* Source material
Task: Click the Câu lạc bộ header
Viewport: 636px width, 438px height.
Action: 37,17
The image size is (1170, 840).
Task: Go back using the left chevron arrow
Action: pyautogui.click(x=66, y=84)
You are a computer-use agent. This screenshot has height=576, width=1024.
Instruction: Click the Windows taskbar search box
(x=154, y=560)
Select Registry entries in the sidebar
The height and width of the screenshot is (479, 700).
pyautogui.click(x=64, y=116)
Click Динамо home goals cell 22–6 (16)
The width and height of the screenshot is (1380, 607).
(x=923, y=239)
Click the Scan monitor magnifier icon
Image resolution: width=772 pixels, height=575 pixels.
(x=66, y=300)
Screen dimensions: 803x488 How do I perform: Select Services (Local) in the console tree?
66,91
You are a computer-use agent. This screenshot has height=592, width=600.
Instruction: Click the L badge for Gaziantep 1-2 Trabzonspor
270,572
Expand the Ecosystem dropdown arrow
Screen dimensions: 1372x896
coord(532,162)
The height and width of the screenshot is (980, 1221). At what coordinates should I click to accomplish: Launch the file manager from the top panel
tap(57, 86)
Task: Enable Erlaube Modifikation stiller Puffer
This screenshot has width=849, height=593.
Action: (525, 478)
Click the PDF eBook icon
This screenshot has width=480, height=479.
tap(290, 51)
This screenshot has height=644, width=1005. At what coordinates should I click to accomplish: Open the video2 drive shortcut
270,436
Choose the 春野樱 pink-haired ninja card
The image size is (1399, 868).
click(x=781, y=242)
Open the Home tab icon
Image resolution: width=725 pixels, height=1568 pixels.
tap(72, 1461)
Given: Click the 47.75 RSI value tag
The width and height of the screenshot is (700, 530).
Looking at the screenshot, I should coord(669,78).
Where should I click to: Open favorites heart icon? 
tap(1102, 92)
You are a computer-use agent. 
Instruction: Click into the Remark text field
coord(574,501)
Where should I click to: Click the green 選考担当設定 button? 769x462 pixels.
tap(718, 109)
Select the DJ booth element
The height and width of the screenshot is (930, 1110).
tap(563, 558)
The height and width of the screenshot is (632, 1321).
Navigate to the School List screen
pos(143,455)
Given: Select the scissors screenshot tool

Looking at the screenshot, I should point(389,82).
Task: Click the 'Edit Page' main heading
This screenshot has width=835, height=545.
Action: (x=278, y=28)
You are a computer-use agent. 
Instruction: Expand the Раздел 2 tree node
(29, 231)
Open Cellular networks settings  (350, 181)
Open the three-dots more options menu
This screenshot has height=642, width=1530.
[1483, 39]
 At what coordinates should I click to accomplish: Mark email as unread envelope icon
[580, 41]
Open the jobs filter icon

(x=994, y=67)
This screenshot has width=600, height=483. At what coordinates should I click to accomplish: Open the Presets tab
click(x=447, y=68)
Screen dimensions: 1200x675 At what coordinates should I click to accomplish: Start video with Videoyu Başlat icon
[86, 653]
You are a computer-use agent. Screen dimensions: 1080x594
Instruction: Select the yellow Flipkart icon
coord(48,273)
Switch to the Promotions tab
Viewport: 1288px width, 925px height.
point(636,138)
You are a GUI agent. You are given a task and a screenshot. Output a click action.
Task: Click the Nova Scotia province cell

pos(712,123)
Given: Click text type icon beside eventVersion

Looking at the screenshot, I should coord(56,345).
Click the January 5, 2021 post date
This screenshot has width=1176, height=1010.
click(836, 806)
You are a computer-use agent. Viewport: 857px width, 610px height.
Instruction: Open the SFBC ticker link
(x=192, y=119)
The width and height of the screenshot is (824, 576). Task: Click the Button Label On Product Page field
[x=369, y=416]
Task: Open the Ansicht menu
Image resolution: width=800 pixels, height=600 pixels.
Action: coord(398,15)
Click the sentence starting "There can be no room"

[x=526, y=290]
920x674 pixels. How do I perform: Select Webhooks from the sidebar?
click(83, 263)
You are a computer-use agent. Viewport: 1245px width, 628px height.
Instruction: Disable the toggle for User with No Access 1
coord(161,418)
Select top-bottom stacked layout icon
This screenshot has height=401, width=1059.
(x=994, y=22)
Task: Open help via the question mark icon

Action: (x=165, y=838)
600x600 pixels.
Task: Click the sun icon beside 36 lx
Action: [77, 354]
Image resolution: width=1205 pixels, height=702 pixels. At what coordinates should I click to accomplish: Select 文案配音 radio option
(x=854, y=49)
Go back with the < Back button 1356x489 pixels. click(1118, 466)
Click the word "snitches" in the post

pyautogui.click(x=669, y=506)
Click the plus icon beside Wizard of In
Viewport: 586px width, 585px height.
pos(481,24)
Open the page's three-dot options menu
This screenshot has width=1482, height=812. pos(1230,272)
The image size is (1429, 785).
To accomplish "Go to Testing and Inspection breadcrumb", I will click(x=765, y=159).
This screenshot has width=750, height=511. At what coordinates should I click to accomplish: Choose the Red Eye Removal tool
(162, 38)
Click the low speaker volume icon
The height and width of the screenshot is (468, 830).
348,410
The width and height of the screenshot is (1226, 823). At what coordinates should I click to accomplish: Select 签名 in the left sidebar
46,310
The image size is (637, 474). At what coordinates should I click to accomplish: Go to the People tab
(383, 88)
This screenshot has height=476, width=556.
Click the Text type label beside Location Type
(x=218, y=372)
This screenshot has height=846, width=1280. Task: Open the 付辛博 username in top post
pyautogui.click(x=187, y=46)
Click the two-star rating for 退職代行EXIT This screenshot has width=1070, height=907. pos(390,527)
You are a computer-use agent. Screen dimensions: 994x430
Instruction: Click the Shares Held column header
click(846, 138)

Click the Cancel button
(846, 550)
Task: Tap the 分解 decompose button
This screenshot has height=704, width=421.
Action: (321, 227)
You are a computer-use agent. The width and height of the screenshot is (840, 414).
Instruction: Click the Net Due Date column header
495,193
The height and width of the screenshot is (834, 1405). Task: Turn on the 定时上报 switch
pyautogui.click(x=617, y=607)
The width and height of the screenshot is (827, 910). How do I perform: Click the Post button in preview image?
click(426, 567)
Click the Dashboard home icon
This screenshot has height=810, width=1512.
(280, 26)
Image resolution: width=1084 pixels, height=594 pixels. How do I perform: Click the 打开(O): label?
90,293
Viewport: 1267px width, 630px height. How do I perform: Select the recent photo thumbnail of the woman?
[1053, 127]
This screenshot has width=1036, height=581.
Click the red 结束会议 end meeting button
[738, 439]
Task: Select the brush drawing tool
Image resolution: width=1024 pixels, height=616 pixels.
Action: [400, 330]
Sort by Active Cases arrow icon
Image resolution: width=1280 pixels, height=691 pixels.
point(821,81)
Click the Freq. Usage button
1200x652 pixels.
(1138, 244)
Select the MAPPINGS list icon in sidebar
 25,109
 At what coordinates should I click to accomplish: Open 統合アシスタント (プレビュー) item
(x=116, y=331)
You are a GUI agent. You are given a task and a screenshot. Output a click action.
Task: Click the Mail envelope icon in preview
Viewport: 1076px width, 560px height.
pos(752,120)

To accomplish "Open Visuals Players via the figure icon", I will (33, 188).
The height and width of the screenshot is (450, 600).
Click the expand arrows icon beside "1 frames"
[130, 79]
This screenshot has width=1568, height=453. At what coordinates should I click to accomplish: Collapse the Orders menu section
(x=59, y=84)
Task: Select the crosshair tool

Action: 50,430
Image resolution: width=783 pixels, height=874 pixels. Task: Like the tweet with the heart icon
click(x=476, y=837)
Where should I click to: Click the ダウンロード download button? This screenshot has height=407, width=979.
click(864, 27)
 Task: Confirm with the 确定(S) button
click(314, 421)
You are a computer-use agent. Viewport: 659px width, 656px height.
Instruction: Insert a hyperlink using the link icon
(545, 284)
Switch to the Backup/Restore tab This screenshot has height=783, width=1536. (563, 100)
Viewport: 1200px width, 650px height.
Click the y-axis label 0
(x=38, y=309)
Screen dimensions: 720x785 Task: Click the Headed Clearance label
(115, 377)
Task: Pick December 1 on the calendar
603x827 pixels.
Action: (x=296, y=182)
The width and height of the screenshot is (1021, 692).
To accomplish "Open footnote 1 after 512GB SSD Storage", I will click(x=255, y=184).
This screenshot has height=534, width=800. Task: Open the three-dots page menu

* The problem
Pick out every line above that holds the word "computer" and copy it.

* Answer section
You are a computer-use agent. This screenshot has height=576, width=1024.
You are a computer-use agent. This screenshot has height=592, width=600.
You are a computer-use agent. 
You are a computer-use agent. 
You are a computer-use agent. Screen dimensions: 1080x594
You are a computer-use agent. Viewport: 857px width, 610px height.
You are a computer-use agent. Viewport: 1245px width, 628px height.
You are a computer-use agent. Screen dimensions: 994x430
You are a computer-use agent. The width and height of the screenshot is (840, 414).
You are a computer-use agent. Viewport: 659px width, 656px height.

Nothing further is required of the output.